オペラ、日韓交流が盛況
サッカーW杯で弾み
韓国語の創作歌劇を日本人が上演したり、イタリア歌劇を共同制作するなど、日韓のオペラ交流が活気づいている。サッカーのワールドカップ(W杯)の年を文化交流にもあてようと、日本の文化庁と韓国文化院が合意。個人レベルで細々と続いてきた両国の交流の蓄積が、時を得て一気に開花しそうだ。
韓国の古典文学「春香伝」を原作とする日韓の創作オペラ二作が横浜、東京で“競演”する。「春香伝」は李朝時代の十八世紀半ばの韓国南西部、全羅北道南原(ナムォン)を舞台にした恋物語。階級制度が厳しかった時代の庶民の夢、官僚支配への風刺などを巧みに描いた展開が時代を超えて支持され、パンソリ(唱劇)や映画、演劇、ミュージカルなど様々な創作に姿を変えた。
東京で韓国語公演
韓国ではヒョン・ジェミョン作曲の歌劇「春香伝」の人気が高い。ベセト・オペラ団が昨年九月、ソウルで行った新演出には日本から在日コリアンのソプラノ、チョン・ウォルソン(田月仙)が春香役、テノールの吉田伸昭が準主役級の房子役、西本眞也が指揮者として参加した。
東京都民オペラ・ソサエティとベセトは、共催でこのオペラの日本公演を企画。初日が韓国人、二日目が日本人のキャスト、合唱団も日韓混成だが、全員が韓国語を使う。
一方、今年九十八歳になる高木東六が一九四七年に作曲した日本語歌劇「春香」(村山知義台本)の完全版復活上演は四月十九、二十一の両日、横浜の神奈川県民ホールで行われる。韓国国際交流財団が二万ドルの補助金を出し、日本の文化庁も二国間交流の助成対象とした。
高木の「春香」は三九年ころ一度完成しながら楽譜が戦災で消失。戦後、記憶を頼りに再現した楽譜は「韓国色が後退、パリ留学でフランス近代音楽の影響を受けた高木先生の“おしゃれ”な音楽が前面に出ている」(本名)。
いったんは機運停滞
高木版「春香」抜粋も歌ったことがあるチョン・ウォルソンは南北にルーツを持ち、八三年のデビュー当時から韓国歌曲を手がけ、日韓を往復してきた。
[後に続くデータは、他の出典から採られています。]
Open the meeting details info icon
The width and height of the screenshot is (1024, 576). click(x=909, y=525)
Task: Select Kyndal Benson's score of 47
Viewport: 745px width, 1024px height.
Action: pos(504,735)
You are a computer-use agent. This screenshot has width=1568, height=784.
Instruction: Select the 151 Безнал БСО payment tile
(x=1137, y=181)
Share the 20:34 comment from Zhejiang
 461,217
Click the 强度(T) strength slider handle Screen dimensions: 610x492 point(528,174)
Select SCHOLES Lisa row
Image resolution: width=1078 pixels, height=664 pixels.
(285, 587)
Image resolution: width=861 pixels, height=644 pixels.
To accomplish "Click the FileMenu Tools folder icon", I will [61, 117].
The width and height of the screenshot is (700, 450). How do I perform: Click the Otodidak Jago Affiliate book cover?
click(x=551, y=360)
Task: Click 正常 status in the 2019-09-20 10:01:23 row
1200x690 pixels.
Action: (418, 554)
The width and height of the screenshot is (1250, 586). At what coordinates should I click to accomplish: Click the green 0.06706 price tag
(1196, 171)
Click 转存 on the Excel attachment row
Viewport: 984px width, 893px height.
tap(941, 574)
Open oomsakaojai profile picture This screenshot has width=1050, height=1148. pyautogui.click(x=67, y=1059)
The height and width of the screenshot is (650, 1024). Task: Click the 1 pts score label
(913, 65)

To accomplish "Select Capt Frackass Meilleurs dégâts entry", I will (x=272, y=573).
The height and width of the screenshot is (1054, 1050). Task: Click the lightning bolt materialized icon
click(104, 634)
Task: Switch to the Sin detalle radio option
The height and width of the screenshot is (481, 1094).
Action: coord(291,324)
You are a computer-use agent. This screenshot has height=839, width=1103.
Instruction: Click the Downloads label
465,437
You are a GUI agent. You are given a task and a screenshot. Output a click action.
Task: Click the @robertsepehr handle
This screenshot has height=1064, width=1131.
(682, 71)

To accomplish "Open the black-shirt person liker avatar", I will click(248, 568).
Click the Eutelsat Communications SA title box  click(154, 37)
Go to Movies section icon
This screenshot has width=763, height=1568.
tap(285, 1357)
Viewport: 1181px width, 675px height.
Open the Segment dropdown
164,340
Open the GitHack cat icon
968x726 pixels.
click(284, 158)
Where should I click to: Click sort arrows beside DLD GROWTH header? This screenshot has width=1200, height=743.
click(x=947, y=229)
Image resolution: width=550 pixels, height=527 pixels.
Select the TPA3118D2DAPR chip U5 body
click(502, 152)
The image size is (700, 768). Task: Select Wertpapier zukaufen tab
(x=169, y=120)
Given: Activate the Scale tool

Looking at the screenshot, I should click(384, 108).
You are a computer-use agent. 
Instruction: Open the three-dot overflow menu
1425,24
五月十一日には歌曲のガラコンサート「海を越えて」も、東京オペラシティコンサートホールで企画した。「日本と韓国の芸術歌曲を集めた演奏会に日本のオーケストラが出演するのは史上初めて」。日韓のオペラ歌手が出演し、キム・ドッキ指揮の東京都交響楽団、日韓混声合唱団と共演する。
日本、韓国はともに西洋音楽の輸入国として欧州に目を向けることはあっても、共
同でオペラを制作する視点は欠け、レストラン経営者の沖晃司氏によるメセナ活動など、個人レベルでの交流にとどまっていた。昨年は日本の歴史教科書問題に加え、日韓共同キャストによる歌劇上演の試みに手をつけたばかりだった沖氏が十一月に急死したことも、両国のオペラ関係者には痛手となった。